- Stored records
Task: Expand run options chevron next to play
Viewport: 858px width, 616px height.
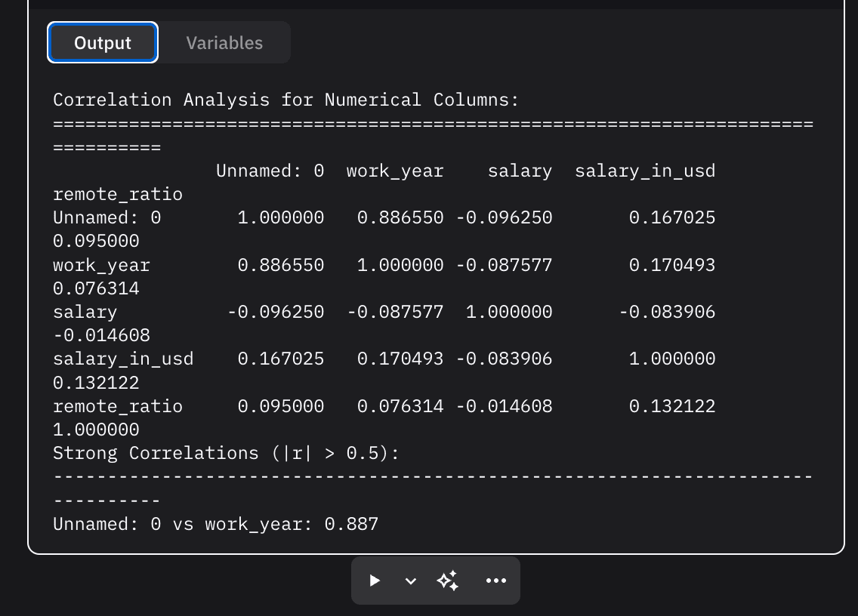Action: point(410,581)
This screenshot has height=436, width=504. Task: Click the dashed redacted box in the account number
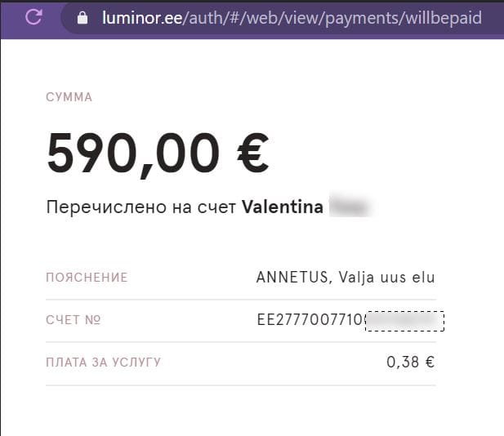[x=404, y=320]
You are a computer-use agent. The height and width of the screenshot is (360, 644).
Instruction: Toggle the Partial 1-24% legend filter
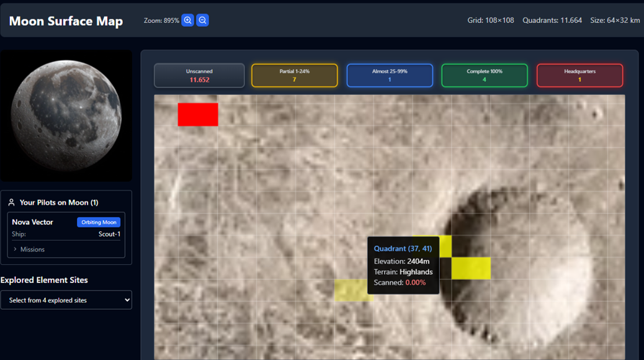[294, 76]
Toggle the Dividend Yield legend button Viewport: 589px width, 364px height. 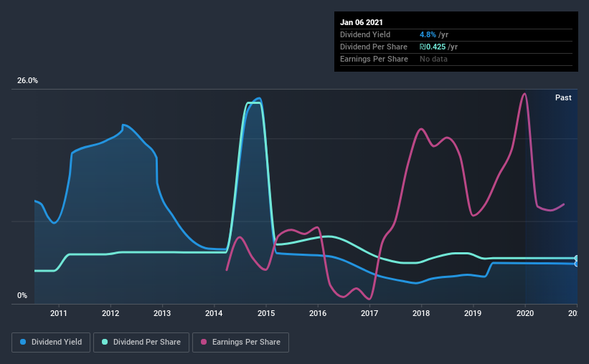click(51, 343)
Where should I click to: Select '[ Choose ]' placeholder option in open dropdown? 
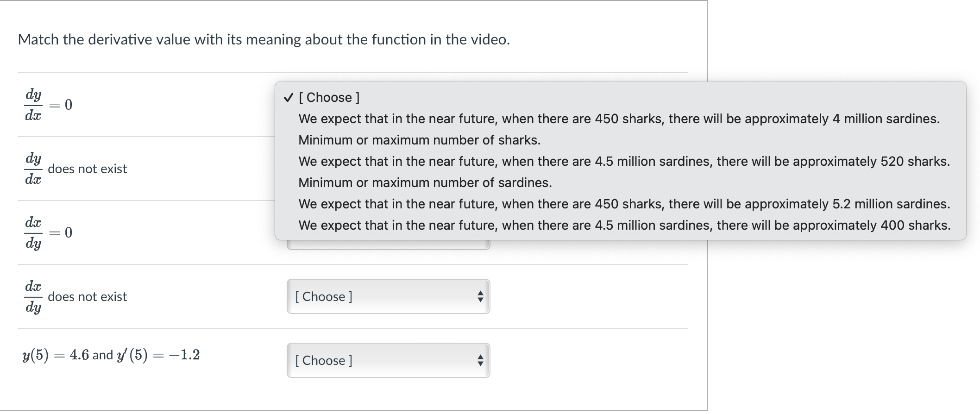point(331,97)
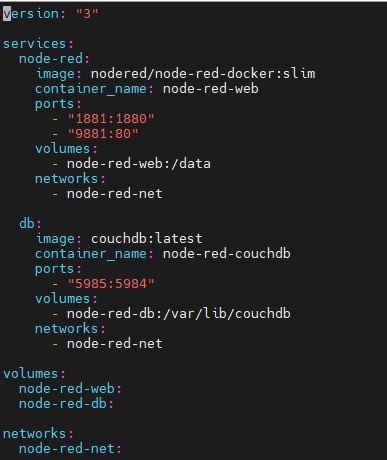Place cursor on version "3" value
Screen dimensions: 387x460
[87, 14]
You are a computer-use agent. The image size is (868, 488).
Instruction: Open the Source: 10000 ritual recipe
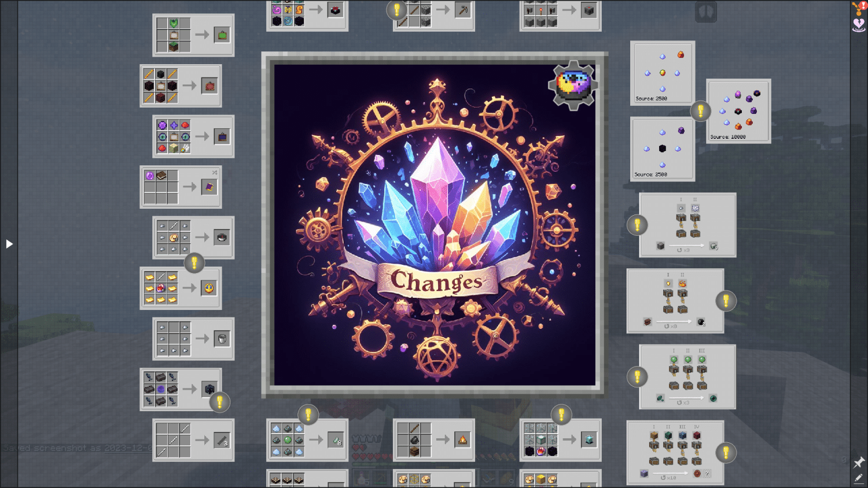[x=738, y=111]
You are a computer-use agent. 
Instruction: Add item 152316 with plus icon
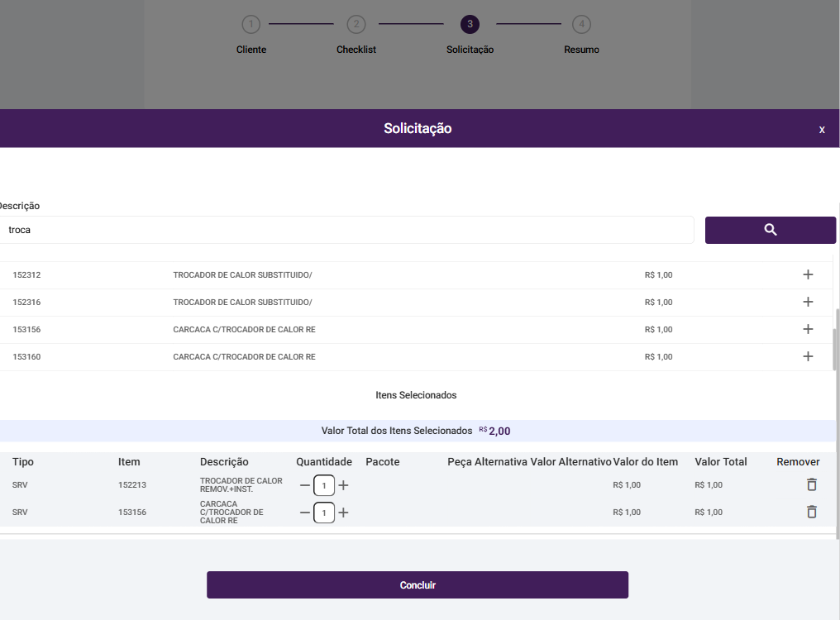808,302
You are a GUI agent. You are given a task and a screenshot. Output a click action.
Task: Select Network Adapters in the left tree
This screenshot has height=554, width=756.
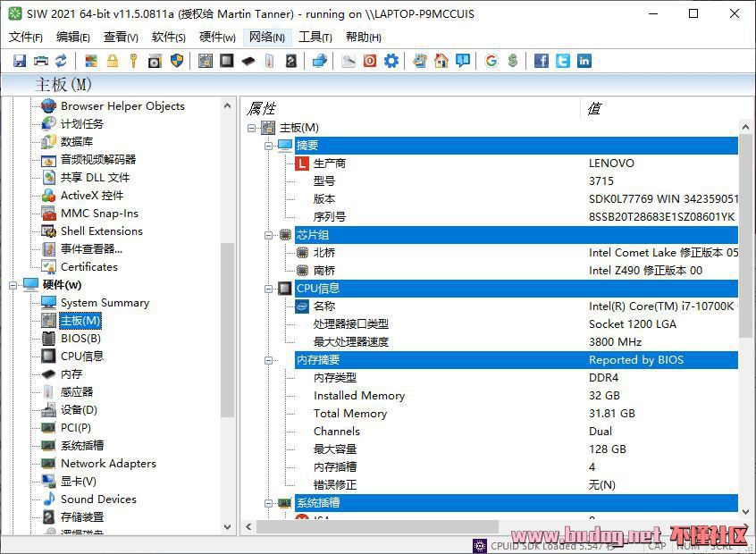[x=108, y=464]
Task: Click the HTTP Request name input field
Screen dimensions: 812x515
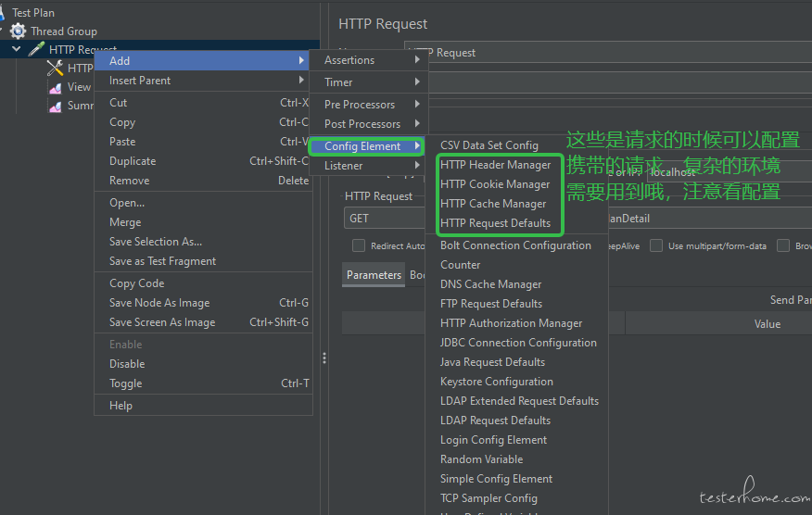Action: coord(603,53)
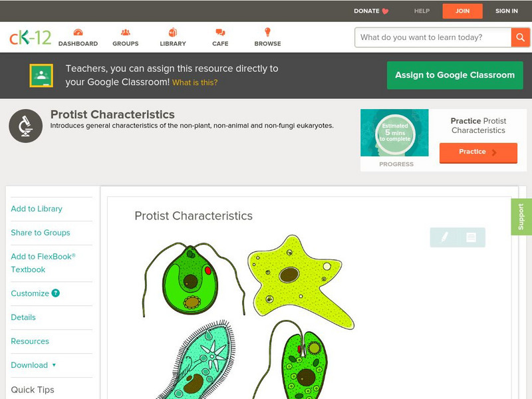Open the Groups people icon
The image size is (532, 399).
tap(125, 33)
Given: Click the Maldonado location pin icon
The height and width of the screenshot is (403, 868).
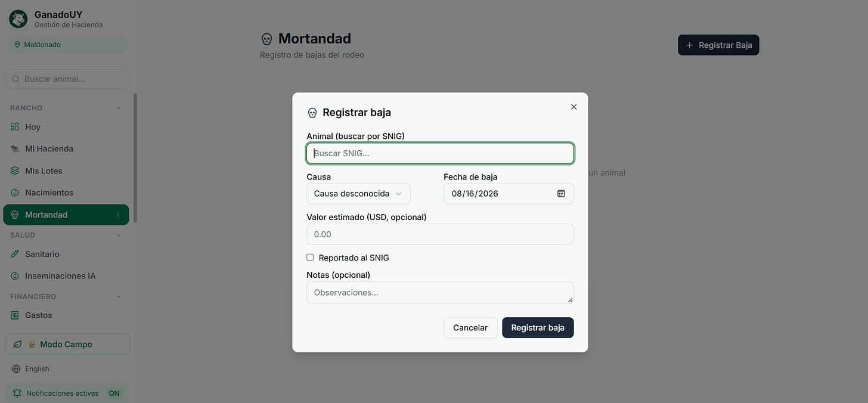Looking at the screenshot, I should coord(17,45).
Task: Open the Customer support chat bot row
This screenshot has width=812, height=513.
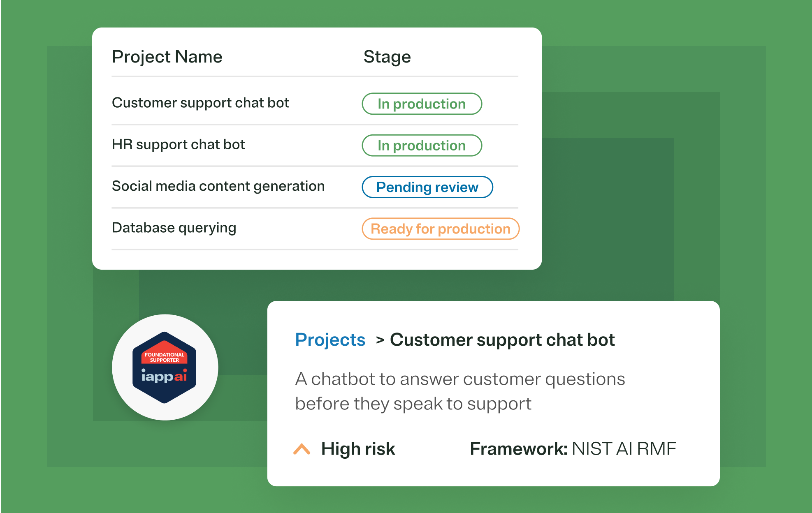Action: click(x=200, y=103)
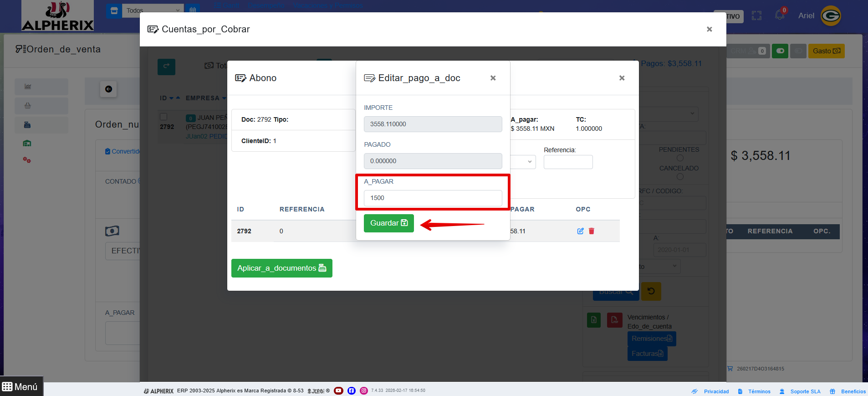Click the Aplicar_a_documentos button
Viewport: 868px width, 396px height.
pos(281,268)
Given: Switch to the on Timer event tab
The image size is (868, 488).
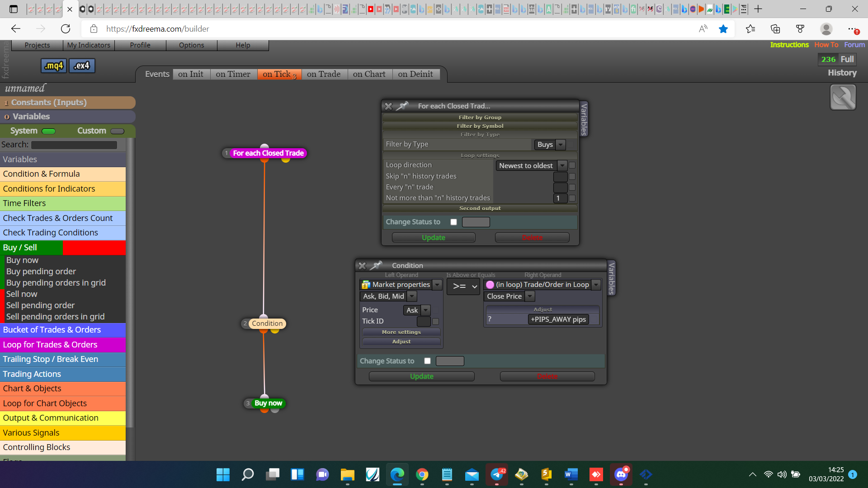Looking at the screenshot, I should pos(233,74).
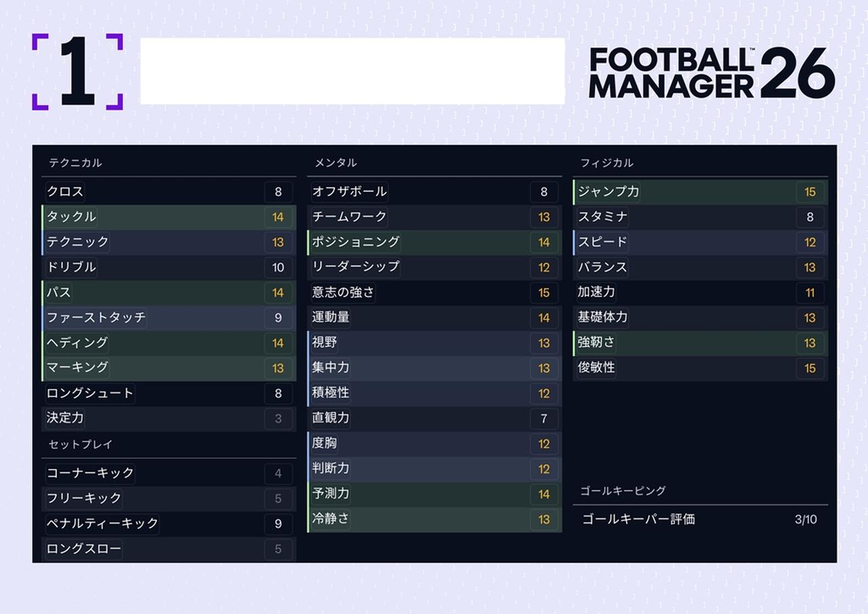Click the 予測力 attribute label
The image size is (868, 614).
coord(331,494)
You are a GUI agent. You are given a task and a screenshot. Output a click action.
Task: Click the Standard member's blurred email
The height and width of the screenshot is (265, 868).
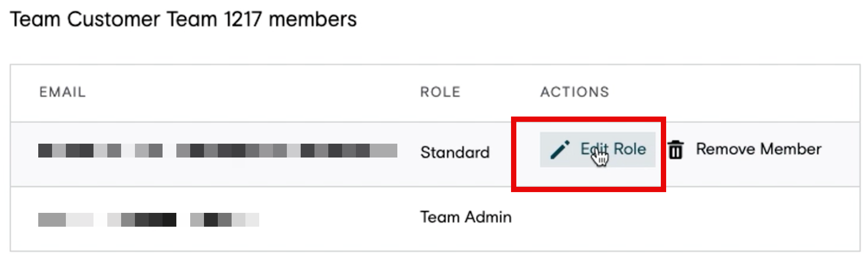(218, 151)
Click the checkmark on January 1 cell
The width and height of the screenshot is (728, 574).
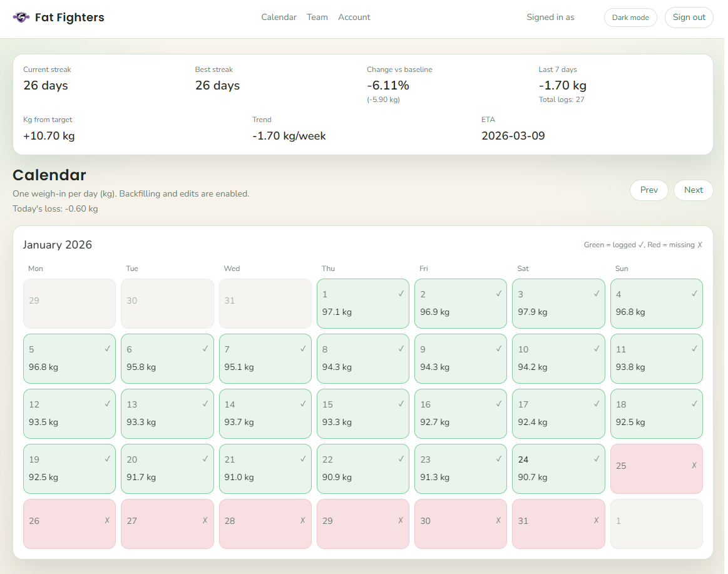[401, 293]
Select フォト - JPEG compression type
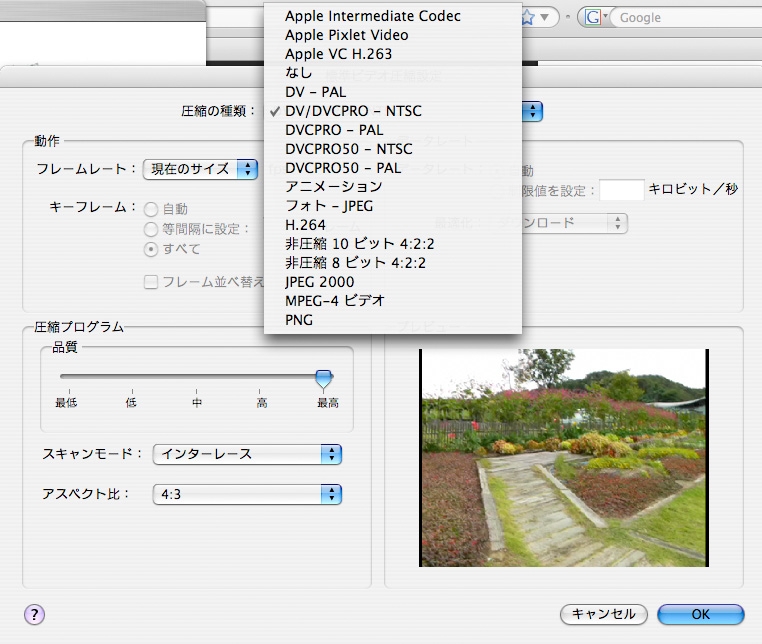 point(329,206)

- The problem
Only lines that include "agent" are counted here. Give their number for the records above and add nothing.

- Problem solution
5